Les autorités disposaient de quatre mois pour répondre et éventuellement engager une médiation. Mais la sommation des ONG est restée lettre morte. «Les organisations regrettent ce silence, particulièrement douloureux pour celles et ceux qui subissent au quotidien ces discriminations insupportables», déclarent-elles aujourd’hui en saisissant la plus haute juridiction administrative. L’action de groupe est notamment inspirée de la class action américaine et a été introduite dans la loi en France en 2016. «C’est la première fois que le Conseil d'Etat va être saisi d’une action de groupe», expose le professeur de droit et avocat Antoine Lyon-Caen. Il porte le contentieux devant la justice pour les six ONG avec son confrère Slim Ben Achour et sa consœur Alexandra Denis.
L’Etat déjà condamné
Il va désormais être beaucoup plus délicat pour les autorités de garder le silence. «Cette fois, l’Etat va devoir répondre, et ce ne sera pas sur un plateau télé, ce ne sera pas une annonce gouvernementale, ce sera une réponse officielle qui va l’engager. De notre côté, on va demander au juge, du fait de l’inaction des ministères concernés, d’imposer la réforme que nous proposons», explique Slim Ben Achour. Ce dernier, au terme d’un feuilleton procédural entamé en 2013, a déjà fait condamner l’Etat pour «faute lourde» par la Cour de cassation. Le 9 novembre 2016, elle avait déclaré qu’un contrôle d’identité qui a pour seule base des caractéristiques physiques liées à une origine réelle ou supposée constitue bien une discrimination. Dans une autre affaire similaire, l’Etat a de nouveau été condamné le 8 juin par la cour d’appel de Paris.

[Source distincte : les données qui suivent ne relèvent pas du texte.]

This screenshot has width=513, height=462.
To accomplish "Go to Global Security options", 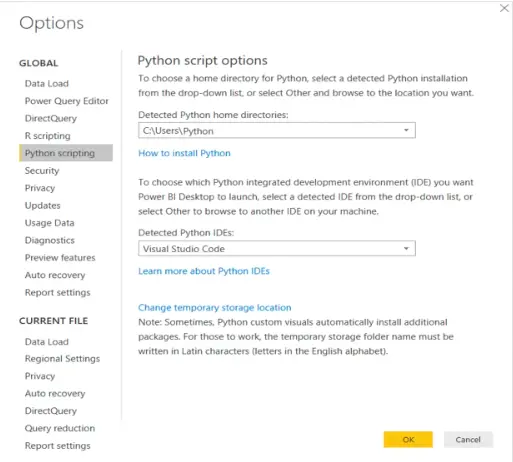I will coord(42,170).
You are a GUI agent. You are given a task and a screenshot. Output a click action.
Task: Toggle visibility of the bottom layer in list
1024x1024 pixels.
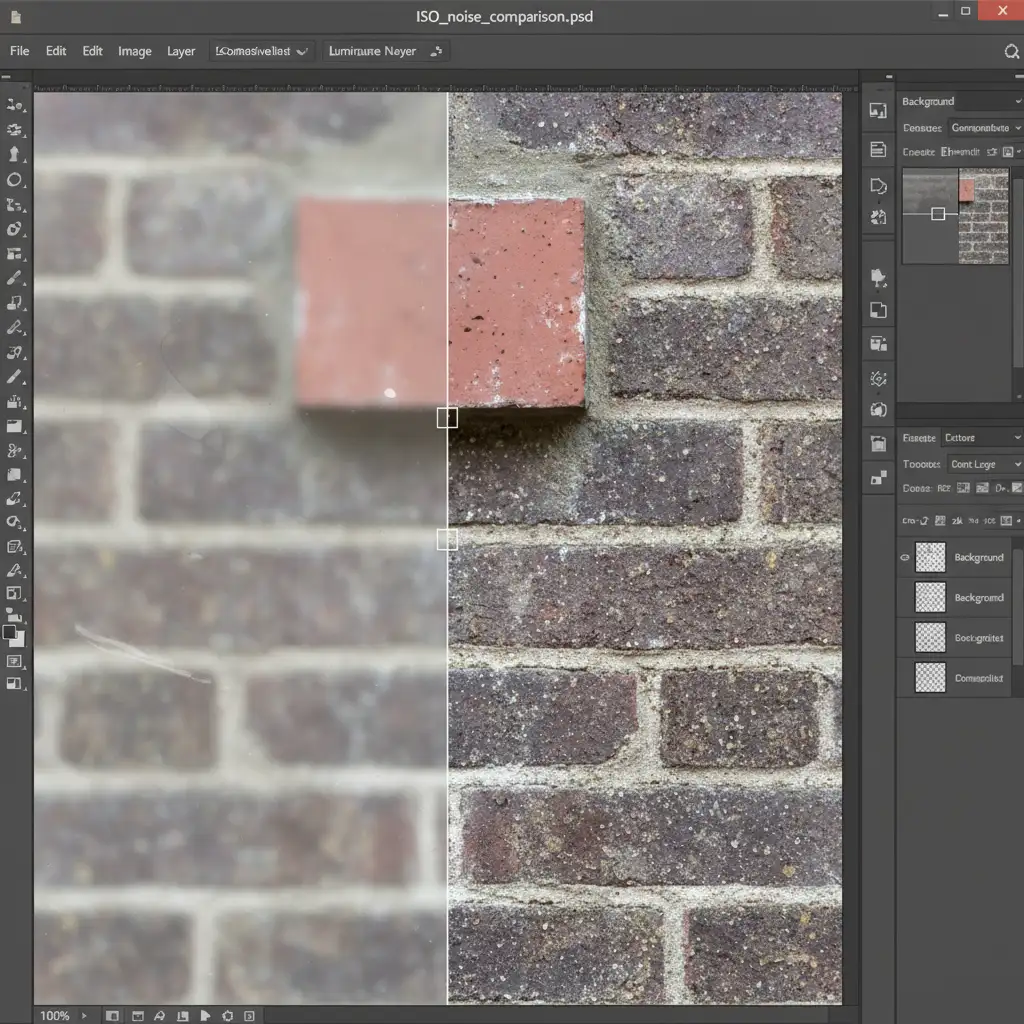905,678
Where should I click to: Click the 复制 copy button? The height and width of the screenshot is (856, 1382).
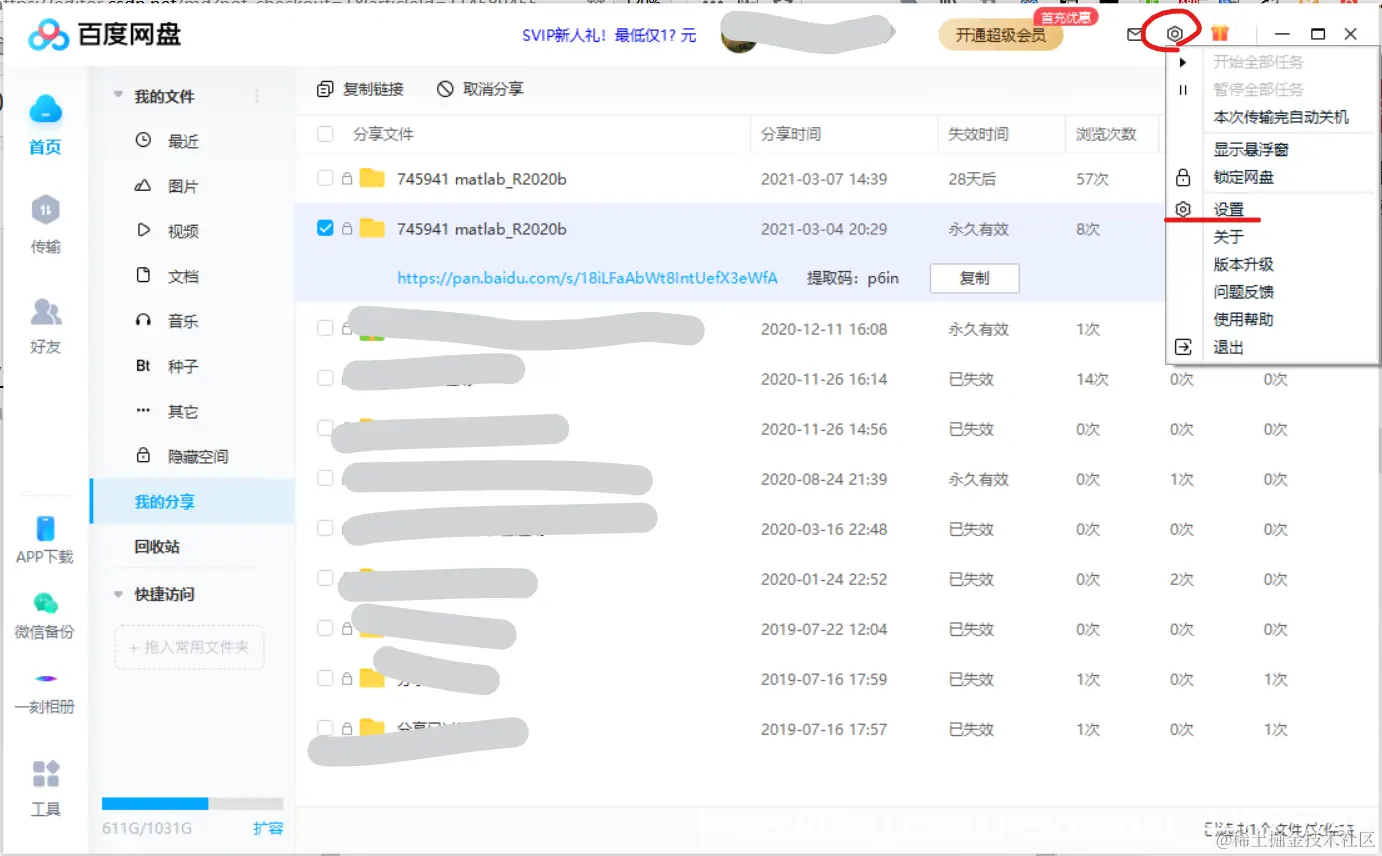pyautogui.click(x=974, y=278)
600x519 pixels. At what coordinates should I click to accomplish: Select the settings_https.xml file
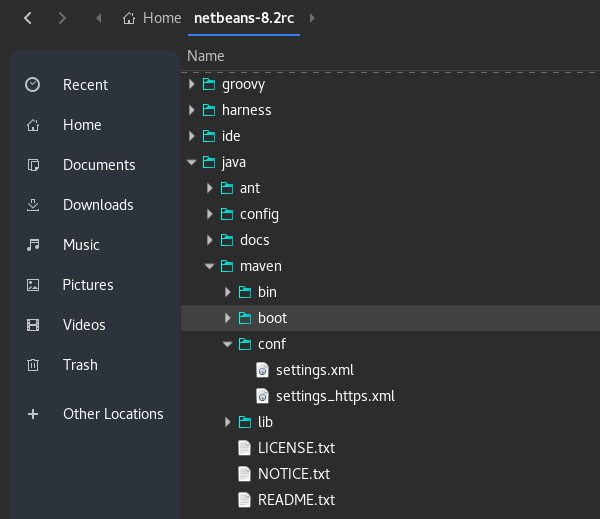[335, 396]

Le caractère discriminatoire des contrôles d’identité a aussi été largement étayé par les sciences sociales ces quinze dernières années. En 2009, par exemple, les sociologues Fabien Jobard et René Lévy avaient ainsi observé les pratiques policières dans deux lieux parisiens, la gare du Nord et le quartier des Halles. Ils en avaient conclu que les personnes perçues comme arabes ou noires étaient largement «surreprésentées» parmi les personnes contrôlées. En 2017, le constat est venu du Défenseur des droits. L’autorité administrative indépendante avait estimé dans un rapport que les jeunes hommes perçus comme arabes ou noirs ont «une probabilité vingt fois plus élevée que les autres» d’être contrôlés par la police.